徴兵から逃げた母子の悲劇を描くロシア映画「君たちのことは忘れない」

ロシア映画の書庫を作りました。
画像の美しさ、テーマの深遠さ・・芸術性の高いロシア映画にはまっています。
ただ、一般に観る機会が少ないのが残念。
今回観たのは、徴兵から逃げた母子の悲劇を描くロシア映画君たちのことは忘れない
解説
脱走兵息子ひたすらかばう母の愛を描いたドラマ
ソ連国内上映禁止となった問題作監督は「誓いの休暇」のグリゴーリ・チュフライ
あらすじ
1943年、独ソ戦のさなか、農婦マトリョーナは長男ステパンの行方不明の知らせを受け
悲しみにくれる。そしてまだ17才の次男ミーチャ(アンドレイ・ニコラエフ)にも召集が。
だが、新兵が集合する駅が空襲にあい、重傷を負ったミーチャを母親は必死で救い出し、
屋根裏部屋に隠す。それは母の愛ゆえのなせるわざだったが、戦死兵として処理された
ミーチャも見つかれば処刑の運命である。
  不安な毎日が続く中、捕虜となり生きていたステパンが生還を果たす。
が、ミーチャの存在を明かすわけにはいかないマトリョーナはステパンと言い争い
家から追い出してしまう。戦争は終わった。しかしマトリョーナ親子に平和は訪れない。
マトリョーナは思い余って神父に相談するが、その反応は冷たかった。
そんなある日、ステパンから結婚し子供ができたという電報を受けた彼女は喜びの余り
緊張の糸が切れて心臓発作を起こしミーチャの膝の上で死ぬ。
そしてミーチャは自首をするのだった。

徴兵から逃げたい=死にたくないというのは、人間の生存本能というか
根源的な欲求。

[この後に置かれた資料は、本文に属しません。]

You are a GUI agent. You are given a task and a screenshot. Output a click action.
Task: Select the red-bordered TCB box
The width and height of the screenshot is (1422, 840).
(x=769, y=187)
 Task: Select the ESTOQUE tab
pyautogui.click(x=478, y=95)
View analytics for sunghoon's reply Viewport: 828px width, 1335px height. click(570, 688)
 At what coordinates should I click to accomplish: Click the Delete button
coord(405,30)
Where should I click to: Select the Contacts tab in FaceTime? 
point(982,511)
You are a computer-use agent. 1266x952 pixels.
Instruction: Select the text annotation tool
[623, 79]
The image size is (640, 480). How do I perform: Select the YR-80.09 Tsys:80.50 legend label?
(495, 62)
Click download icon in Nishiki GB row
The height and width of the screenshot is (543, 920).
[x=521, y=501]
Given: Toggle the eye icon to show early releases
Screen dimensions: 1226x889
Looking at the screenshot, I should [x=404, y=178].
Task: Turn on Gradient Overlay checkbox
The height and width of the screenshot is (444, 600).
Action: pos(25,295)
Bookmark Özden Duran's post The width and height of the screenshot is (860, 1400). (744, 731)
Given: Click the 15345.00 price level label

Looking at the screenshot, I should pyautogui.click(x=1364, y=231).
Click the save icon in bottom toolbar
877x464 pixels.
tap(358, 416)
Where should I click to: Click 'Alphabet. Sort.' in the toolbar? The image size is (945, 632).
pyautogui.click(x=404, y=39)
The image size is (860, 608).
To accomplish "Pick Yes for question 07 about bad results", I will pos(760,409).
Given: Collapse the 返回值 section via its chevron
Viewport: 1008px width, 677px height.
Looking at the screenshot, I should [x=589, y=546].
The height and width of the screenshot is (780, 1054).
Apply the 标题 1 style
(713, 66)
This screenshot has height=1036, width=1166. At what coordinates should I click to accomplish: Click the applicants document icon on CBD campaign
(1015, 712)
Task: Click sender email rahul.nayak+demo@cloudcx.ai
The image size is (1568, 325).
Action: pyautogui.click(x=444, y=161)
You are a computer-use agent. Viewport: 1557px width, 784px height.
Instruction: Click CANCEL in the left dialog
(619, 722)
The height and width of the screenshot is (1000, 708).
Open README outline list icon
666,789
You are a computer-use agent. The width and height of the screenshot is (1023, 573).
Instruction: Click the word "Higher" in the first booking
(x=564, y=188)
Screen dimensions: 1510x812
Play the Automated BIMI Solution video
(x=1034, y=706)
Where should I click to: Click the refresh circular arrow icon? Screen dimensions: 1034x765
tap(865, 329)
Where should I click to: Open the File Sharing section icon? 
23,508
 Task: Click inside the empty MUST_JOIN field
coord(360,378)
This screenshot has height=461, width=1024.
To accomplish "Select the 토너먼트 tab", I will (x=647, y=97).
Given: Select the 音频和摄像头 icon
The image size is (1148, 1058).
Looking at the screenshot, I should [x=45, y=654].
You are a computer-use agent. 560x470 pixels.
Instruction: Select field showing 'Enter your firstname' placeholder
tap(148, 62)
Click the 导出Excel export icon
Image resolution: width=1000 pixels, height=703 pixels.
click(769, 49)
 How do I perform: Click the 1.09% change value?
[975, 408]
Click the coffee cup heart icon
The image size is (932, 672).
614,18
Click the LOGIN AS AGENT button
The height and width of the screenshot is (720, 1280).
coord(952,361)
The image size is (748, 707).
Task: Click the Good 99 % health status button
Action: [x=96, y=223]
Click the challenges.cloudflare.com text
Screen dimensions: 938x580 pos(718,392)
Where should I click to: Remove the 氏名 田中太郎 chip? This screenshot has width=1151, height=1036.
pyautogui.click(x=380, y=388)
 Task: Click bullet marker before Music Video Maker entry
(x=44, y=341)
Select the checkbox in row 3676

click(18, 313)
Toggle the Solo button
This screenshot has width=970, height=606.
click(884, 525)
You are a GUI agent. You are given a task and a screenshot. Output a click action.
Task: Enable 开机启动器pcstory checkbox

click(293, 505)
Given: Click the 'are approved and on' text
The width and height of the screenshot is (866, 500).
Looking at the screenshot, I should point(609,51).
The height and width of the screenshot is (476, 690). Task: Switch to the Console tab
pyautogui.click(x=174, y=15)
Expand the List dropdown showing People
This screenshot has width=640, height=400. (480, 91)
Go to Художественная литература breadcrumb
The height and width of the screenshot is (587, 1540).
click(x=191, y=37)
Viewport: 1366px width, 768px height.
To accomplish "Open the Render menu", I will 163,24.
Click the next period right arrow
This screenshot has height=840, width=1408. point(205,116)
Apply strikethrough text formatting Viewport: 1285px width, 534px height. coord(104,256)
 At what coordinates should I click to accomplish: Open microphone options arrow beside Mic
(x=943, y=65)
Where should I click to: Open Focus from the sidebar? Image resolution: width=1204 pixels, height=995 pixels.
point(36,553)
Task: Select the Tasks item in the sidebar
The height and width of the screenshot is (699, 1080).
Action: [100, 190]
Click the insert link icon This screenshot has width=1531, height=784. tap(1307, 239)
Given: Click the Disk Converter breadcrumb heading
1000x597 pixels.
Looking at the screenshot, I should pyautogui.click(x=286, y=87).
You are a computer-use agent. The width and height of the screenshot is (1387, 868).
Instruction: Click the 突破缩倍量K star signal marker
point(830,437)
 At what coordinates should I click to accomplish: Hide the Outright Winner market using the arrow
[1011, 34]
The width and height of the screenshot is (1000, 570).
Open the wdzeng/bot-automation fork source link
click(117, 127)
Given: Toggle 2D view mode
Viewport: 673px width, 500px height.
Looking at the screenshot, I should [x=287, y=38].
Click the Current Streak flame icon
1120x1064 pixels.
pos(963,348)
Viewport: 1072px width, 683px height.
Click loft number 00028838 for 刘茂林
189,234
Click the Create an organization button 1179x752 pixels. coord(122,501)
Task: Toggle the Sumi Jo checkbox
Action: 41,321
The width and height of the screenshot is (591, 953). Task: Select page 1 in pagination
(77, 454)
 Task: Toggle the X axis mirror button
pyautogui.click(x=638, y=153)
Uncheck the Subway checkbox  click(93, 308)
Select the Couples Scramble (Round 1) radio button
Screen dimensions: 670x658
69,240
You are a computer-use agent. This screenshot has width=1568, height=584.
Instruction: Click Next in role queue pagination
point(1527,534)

母親は息子の命を守りたいのは当然のこと。
夫を失い、長男も戦争に取られた母親なれば、まだ17歳の息子まで
徴兵されるのはたまらない。
しかし、人間は社会的存在であり、
その枠の中でしか生きることができない。
徴兵から身を隠すというのは反社会的行為であり、人の目を恐れ、
暗がりの中でしか生きられな母子の暮らしは、まさに「泥沼」です。
*この映画のロシア語のタイトルは『泥沼』

命永らえても、本当にこの母子は幸せだと感じることはあったのか?
息子もただ飼い殺しのような状況で生かされているだけ。
ミーチャには仕事も恋愛も人並みな幸福を求めることもできない。
これは不幸なことです。

命の意味、生きる意味をも考えさせられました。

聖書では、マルコによる福音書にキリストは「安息日に律法で許されている
のは善を行うことか?悪を行うことか?命を救うことか?殺すことか?」
命を救うのと殺すのとどっちか?と突きつけるような問いかけをしている。
だから母親が息子の「命を守ろう」としたことは 正しい。

「命」とは何か。
命が ただ「生きながらえる」という意味だけではなく、
どのように生きるかという「生き方」の問題も含むものとして捉え直すと、
どうであろうか?

人が社会的存在であり、そのルールの中で生きなければならないのなら、
そのルールを犯しているために、後ろめたさと罪悪感を持ってコソコソ
生きるのは辛いことだろう。
映画では、ミーチャの場面は暗く、捕虜から帰ってきた兄ステパンの場面は
明るく描かれる。母に追い出されても自分の生き方を見つけ、伴侶と新しい
人生を築いていく長男ステパン。
「生かされているだけ」というミーチャの人生は対照的です。

怯えるようにその日の命と向き合いながら生きている次男と母親には、
将来的にどう社会に折り合いをつけるかを考える余裕はなかった。
全ては戦争という特殊な環境下でのできごと。
このような不幸も戦争の作りだす悲劇でしょう

ミーチャが自首してからどのように生きたかは描かれていません。
人々の侮蔑の目に耐えて生きねばなりません。
ロシアの深い雪景色の画像が美しく、この悲劇を更に切なく感じさせます。
生きたいという誰もが持つ切実な願いと、社会的縛りの中でしか生きられ
ない人間の戦争の悲劇を描いた深い映画でした。

ただ、ここまでで終わらせたくない気がします。
この作品が公開禁止になったのはなぜか?

生きたいという切実な願いは誰もが求める生存権です。
戦争は、人間の生きたいという生存欲求や平和に生きる権利に反することを
要求します。
このような悲劇を起こさないためにも現憲法の改悪には反対しなければ
いけません。

平和的生存権というのは、戦争によって、日本の人々も世界の人々も
殺されない権利がある、という意味
言い換えれば、日本国憲法前文の「平和的生存権」とは、
「殺されない権利」であると同時に、「殺さない権利」
、つまり戦争で人を殺めたり、それに加担しない権利である、
と言えるのです。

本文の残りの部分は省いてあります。